## START Given text

Fr Griffin’s/Éire Óg 3-8

Padraig Pearses 1-8

SEVENTY years on from their formation and lifting of the senior crown at their first attempt, Fr Griffin’s/Éire Óg returned to the limelight last Friday night as they overcame a determined Padraig Pearses outfit to be crowned Junior A football champions.

Surrounded by senior clubs in both football and hurling, the city side may have been long forgotten by many younger followers of Galway GAA, yet on a cold night in Ballinasloe the club relived the glory days with a county title cherished by young and old members alike.

During a passionate speech after lifting the trophy, Adrian MacPhiblin spoke about how close his club had come to folding before an amalgamation just a few years ago, but with three goals and an impressive tally of 3-7 from play, the fifth most successful side in Galway football history continue to move closer to a return to the big time.

## END Given text

■ **Aim**
Print the match report above in full, word for word.

## START Given records

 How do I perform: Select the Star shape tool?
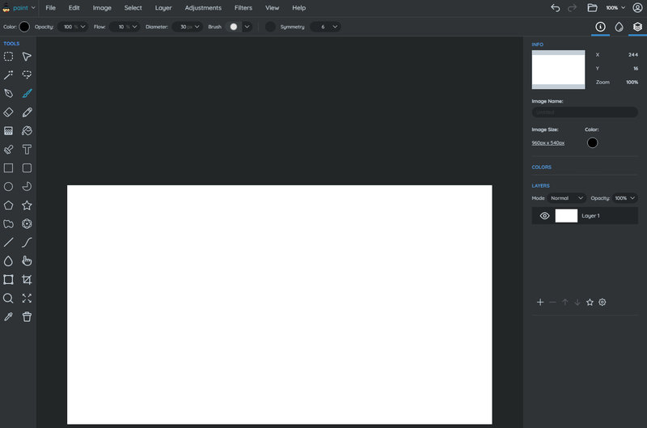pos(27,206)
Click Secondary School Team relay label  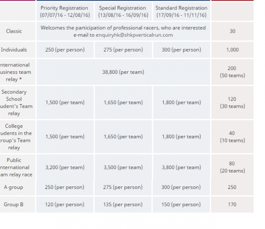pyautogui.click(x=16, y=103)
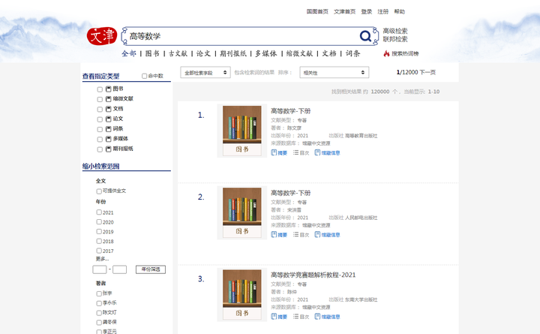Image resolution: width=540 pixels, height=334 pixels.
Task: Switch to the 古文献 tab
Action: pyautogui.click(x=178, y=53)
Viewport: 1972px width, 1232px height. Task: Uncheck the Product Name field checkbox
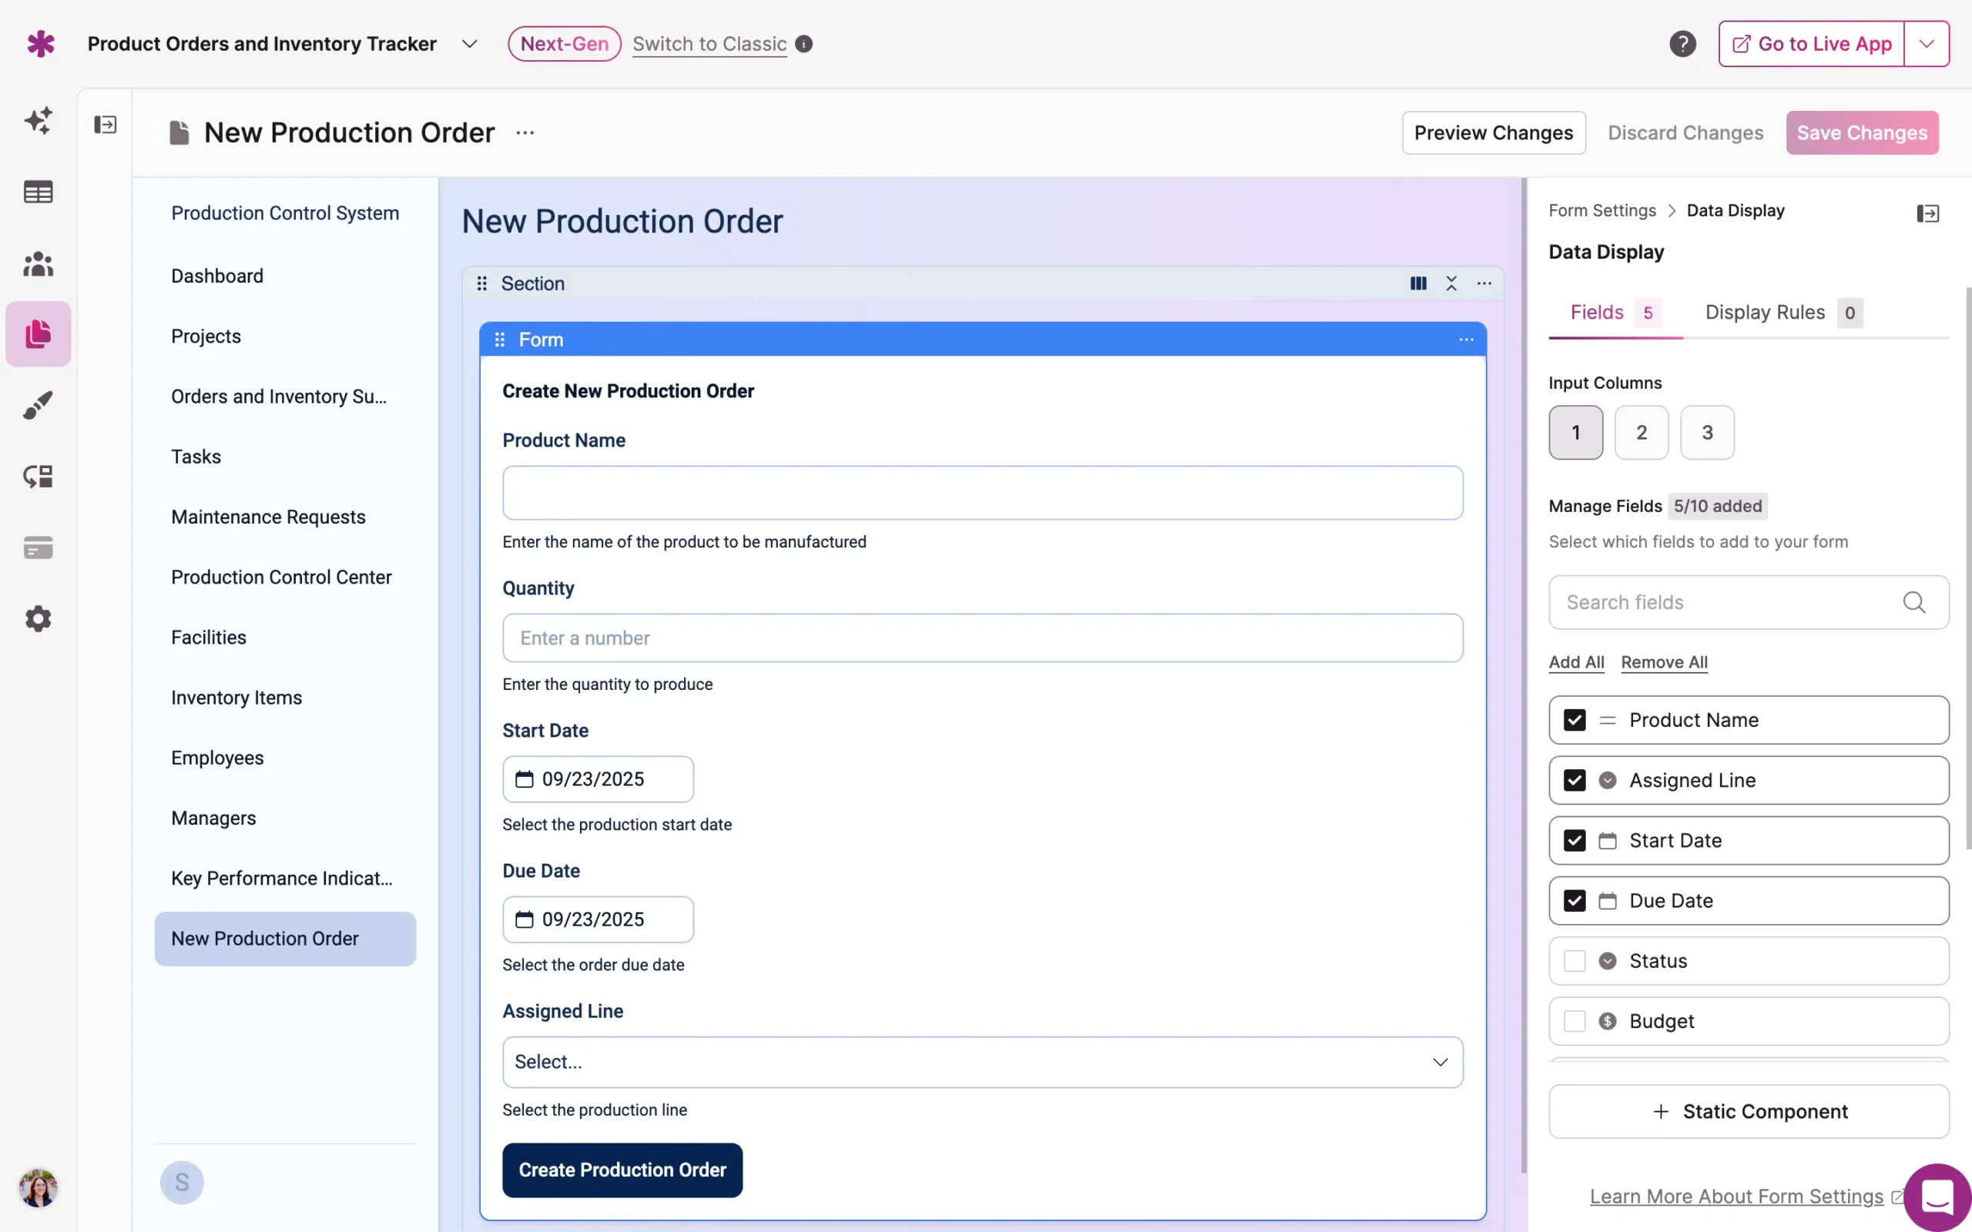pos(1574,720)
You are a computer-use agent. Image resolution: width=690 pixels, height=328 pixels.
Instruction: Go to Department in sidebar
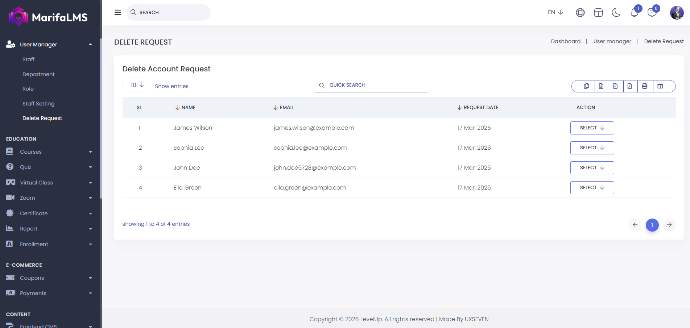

## END Given records

■ **Answer to the task**
Fr Griffin’s/Éire Óg 3-8

Padraig Pearses 1-8

SEVENTY years on from their formation and lifting of the senior crown at their first attempt, Fr Griffin’s/Éire Óg returned to the limelight last Friday night as they overcame a determined Padraig Pearses outfit to be crowned Junior A football champions.

Surrounded by senior clubs in both football and hurling, the city side may have been long forgotten by many younger followers of Galway GAA, yet on a cold night in Ballinasloe the club relived the glory days with a county title cherished by young and old members alike.

During a passionate speech after lifting the trophy, Adrian MacPhiblin spoke about how close his club had come to folding before an amalgamation just a few years ago, but with three goals and an impressive tally of 3-7 from play, the fifth most successful side in Galway football history continue to move closer to a return to the big time.